* [Records shown]:
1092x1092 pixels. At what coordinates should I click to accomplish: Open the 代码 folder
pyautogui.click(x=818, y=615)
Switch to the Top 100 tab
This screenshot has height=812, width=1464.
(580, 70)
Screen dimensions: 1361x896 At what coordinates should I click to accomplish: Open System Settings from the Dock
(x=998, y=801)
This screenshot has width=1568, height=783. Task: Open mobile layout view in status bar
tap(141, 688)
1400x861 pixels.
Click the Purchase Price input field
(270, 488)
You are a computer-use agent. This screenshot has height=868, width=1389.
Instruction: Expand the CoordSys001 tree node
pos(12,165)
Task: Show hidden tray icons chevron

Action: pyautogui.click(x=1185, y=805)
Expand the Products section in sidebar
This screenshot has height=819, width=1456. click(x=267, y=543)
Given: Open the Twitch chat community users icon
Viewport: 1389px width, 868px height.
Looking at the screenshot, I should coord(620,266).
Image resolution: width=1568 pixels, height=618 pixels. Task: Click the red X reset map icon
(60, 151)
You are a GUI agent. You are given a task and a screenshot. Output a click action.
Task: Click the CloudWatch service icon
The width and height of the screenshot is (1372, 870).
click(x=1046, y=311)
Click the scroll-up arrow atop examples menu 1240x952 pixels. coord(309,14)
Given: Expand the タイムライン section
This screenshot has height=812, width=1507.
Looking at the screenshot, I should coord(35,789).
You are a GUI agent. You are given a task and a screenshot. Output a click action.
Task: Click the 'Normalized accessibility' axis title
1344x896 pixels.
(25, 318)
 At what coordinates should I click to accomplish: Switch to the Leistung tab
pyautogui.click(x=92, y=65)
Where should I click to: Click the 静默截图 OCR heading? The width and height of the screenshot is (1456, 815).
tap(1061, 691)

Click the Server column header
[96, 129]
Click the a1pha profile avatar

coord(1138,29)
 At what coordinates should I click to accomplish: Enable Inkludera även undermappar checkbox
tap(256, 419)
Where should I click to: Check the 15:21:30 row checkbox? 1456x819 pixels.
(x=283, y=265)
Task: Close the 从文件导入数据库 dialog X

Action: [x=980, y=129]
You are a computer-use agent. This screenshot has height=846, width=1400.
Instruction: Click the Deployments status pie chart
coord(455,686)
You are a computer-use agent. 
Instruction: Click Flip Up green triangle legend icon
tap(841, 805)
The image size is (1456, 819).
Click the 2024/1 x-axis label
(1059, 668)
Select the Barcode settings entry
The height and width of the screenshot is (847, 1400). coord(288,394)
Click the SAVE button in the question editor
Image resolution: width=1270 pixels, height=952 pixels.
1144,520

* [Problem to solve]: Could you report every line of the material that contains the string "agent"?

* [Exercise solution]:
You are a computer-use agent. This screenshot has height=868, width=1389.
You are a GUI agent. You are given a task and a screenshot. Output a click action.
You are a GUI agent. You are given a task and a screenshot. Output a click action.
You are a computer-use agent. This screenshot has height=846, width=1400.
You are a computer-use agent. 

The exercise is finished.